Got my first non-encouraging test results of this experiment. The rH dropped 5 points in 24 hours. That's a big swing and just the kind of fluctuation that beads are meant to eliminate. I'm not going to panic, we'll keep monitoring and see what happens.



I mentally toyed with the idea of not posting these results. But that just isn't an option!


----------



## FiveStar (Jan 7, 2010)

Ya know Razz, I'm not the most experienced bead user, but there look to be lots of white beads in there. If you're taking the lid off daily, maybe it's just time to rehydrate? Dunno, but to me it doesn't seem like there's anywhere near 60% of the beads hydrated from the pic, so maybe these aren't terribly discouraging results? 

This is a cool experiment man! Can't wait to see how it concludes.


----------



## RazzBarlow (Dec 8, 2009)

FiveStar said:


> Ya know Razz, I'm not the most experienced bead user, but there look to be lots of white beads in there. If you're taking the lid off daily, maybe it's just time to rehydrate? Dunno, but to me it doesn't seem like there's anywhere near 60% of the beads hydrated from the pic, so maybe these aren't terribly discouraging results?
> 
> This is a cool experiment man! Can't wait to see how it concludes.


I use a flash when I take that photo, because I take it at 0'dark 30 when I get up in the morning. So, there aren't as many white beads as the photo suggests.

But, for the sake of argument, let's say you're right and they just need to be re-hydrated. How would you feel about beads that have to be re-hydrated after only 4 days? That would pretty much be a PITA.

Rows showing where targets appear
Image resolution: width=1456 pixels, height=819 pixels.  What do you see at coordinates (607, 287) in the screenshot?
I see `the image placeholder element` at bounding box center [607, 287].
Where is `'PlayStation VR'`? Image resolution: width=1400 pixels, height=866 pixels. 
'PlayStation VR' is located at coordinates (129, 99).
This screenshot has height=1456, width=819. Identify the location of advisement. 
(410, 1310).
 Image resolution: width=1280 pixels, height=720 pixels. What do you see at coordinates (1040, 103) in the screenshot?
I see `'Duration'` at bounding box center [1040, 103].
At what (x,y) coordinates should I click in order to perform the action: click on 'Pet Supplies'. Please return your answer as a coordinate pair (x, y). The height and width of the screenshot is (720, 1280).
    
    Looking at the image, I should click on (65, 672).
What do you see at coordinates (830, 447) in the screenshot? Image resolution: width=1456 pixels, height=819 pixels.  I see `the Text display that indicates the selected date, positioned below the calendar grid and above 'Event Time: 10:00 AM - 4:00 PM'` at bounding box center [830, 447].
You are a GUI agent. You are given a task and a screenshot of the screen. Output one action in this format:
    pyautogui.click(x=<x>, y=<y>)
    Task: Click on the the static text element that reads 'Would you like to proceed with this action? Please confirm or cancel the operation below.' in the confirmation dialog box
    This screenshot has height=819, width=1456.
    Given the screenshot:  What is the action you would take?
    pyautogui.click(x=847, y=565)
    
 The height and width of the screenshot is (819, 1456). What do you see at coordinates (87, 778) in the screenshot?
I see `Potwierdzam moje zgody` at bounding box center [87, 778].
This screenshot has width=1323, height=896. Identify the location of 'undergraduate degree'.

• WHAT TO WORK ON:
(a) In the forum thread, how far did the rH drop, and over how long?
(b) Echo the forum thread word for word, starting with "Got my first" and going on through "isn't an option!".

• EXPECTED OUTPUTS:
(a) It dropped 5 points in 24 hours.

(b)
Got my first non-encouraging test results of this experiment. The rH dropped 5 points in 24 hours. That's a big swing and just the kind of fluctuation that beads are meant to eliminate. I'm not going to panic, we'll keep monitoring and see what happens.



I mentally toyed with the idea of not posting these results. But that just isn't an option!